By the way, I use a Flip video camera for my filming and I LOVE IT! It's the size of a cell phone, records HD video, and has it's own built-in USB plug for your computer. Also, the software is extremely simple to use... basically ready to prepare a video for email or for uploading to You Tube. I highly recommend them for those who need a simple and compact video camera.


----------



## ashamutt (Feb 22, 2008)

SandyMcC said:


> Well for all those people, like me, who have family members who constantly "don't hear" which items should NOT go into the dishwasher, we'll have a little data to back that up! lol


LOL!
I totally know what you mean!

I am thinking of making a T-shirt with "washing instructions" on the front and back....just to see if people will finally follow them. 



SandyMcC said:


> By the way, I use a Flip video camera for my filming and I LOVE IT! It's the size of a cell phone, records HD video, and has it's own built-in USB plug for your computer. Also, the software is extremely simple to use... basically ready to prepare a video for email or for uploading to You Tube. I highly recommend them for those who need a simple and compact video camera.


 
Ok..
What brand?
How much?


----------



## SandyMcC (Jul 23, 2009)

The brand name is Flip. Here's a link at Best Buy to see them (which is where I bought mine). Just check out the HD versions... you want that so that the video is high quality.

Flip Cameras


----------



## lizziemaxine (Nov 14, 2007)

Sandy, you did a fabulous job with those scissors. Looks great. Thanks for posting.


----------



## SandyMcC (Jul 23, 2009)

lizziemaxine said:


> Sandy, you did a fabulous job with those scissors. Looks great. Thanks for posting.

*Record list*:

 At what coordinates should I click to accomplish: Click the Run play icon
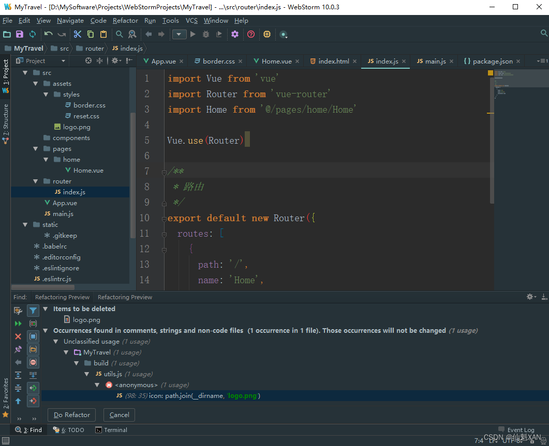coord(193,34)
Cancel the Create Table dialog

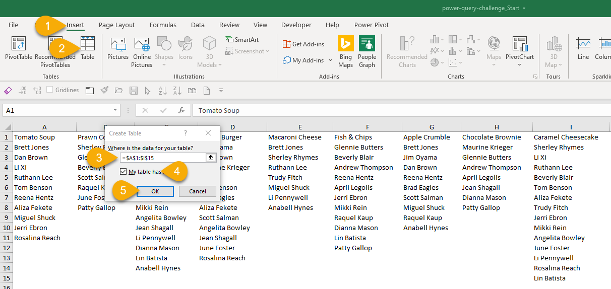pos(198,191)
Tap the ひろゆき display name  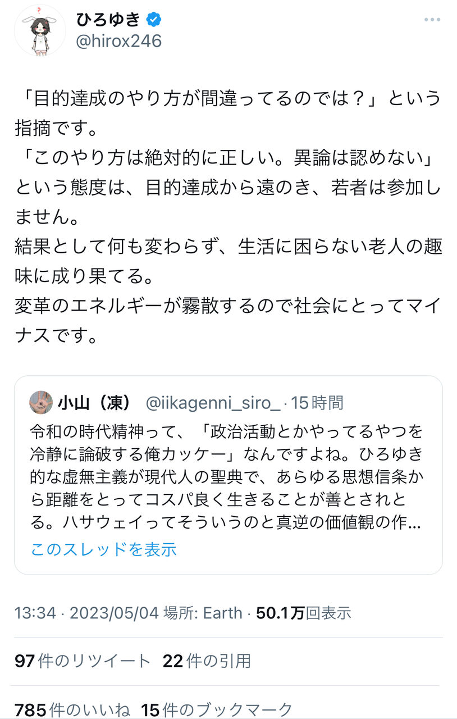tap(108, 20)
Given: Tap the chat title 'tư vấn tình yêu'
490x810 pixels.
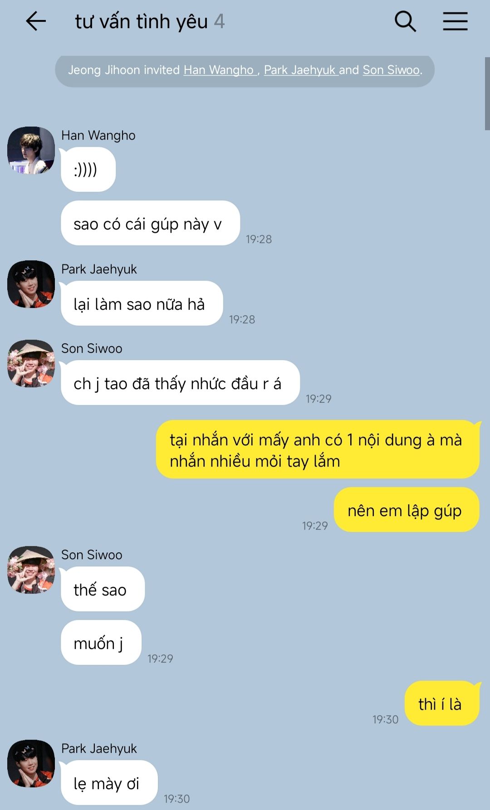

*Given task*:
In the forum thread above, at which store did SandyMcC buy the Flip camera?

*Output below*:
Best Buy.